[Reading passage]
--*--

= Eric Wainaina (musician) =

Kenyan singer-songwriter (born 1973)

Eric Wainaina (born 28 August 1973) is a Kenyan singer.

==Childhood==
Wainaina was born in Nairobi, Kenya, to George Gitaū Wainaina and Margaret Wangarì Wainaina. He has one brother, Simon Wainaina. His love for music started at a young age. He got a piano at age 4, originally intended for his brother Simon who instead took keen interest in football. Wainaina thus begrudgingly took piano lessons. He actively participated in the choir throughout elementary and high school at St. Mary's School, Nairobi, save for a short stint in basketball. Whilst growing up, Wainaina was influenced musically by international artists such as Papa Wemba, Youssou N'Dour, Lokua Kanza and Paul Simon.

--*--

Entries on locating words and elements
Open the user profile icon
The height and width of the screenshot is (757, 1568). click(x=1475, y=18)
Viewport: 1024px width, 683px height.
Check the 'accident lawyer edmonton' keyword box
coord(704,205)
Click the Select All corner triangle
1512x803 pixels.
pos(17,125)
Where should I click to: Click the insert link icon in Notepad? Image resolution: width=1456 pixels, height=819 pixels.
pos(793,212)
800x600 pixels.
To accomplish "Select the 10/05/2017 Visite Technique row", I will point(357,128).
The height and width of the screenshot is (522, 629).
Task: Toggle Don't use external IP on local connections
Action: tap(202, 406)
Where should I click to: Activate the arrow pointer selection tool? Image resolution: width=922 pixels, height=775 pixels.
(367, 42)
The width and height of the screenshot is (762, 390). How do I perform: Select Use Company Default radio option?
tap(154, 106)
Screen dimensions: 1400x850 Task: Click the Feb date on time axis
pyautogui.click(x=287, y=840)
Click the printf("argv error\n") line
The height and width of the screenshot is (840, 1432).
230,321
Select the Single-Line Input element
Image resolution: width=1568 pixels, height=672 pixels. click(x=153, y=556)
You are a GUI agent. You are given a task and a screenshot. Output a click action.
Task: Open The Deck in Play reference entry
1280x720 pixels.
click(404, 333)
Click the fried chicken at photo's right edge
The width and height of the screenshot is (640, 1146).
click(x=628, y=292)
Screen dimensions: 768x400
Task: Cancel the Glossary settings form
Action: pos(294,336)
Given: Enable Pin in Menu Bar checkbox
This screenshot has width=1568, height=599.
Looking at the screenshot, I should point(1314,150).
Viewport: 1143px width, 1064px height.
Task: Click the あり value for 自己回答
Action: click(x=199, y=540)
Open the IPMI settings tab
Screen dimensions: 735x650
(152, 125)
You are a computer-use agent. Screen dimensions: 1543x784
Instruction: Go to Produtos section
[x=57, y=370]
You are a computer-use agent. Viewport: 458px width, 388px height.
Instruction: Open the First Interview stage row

--*--

[Exercise instructions]
a) Answer these questions using the Eric Wainaina article:
(i) On what date was Wainaina born?
(ii) For whom was the piano he received at age 4 originally intended?
(iii) Which school did he attend, where he sang in the choir?
b) Continue the Eric Wainaina article, picking up right after its final sentence.

[Answers to the exercises]
a)
(i) 28 August 1973
(ii) His brother, Simon Wainaina
(iii) St. Mary's School, Nairobi

b)
==Early career==
Wainaina first stepped into the world of music with Five Alive, a gospel a cappella group. Five Alive consisted of Victor Seii, Bob Kioko, Chris Kamau, and David Mageria, who was replaced by Joe Kiragū. They drew their musical influence from Ladysmith Black Mambazo and Take 6. Dominating Kenya's airwaves in 1995, Five Alive released their debut album Five Alive in 1996, and even went on to tour Europe the same year. His experience with the group convinced Wainaina to pursue a professional career in music. In 1996 he performed and appeared in the video for "Get in the Driver's Seat", a song commissioned by the United Nations Drug Control Programme for a highly successful anti-drug campaign spanning 20 countries. This not only set the stage for his eventual emergence as a solo artist, but also got him into the social concern and activism that characterizes much of his music.

When the group disbanded in 1997, Wainaina went on to join the Berklee College of Music in the US city of Boston, from which he graduated with a degree in music, majoring in songwriting and record engineering. He graduated with honors.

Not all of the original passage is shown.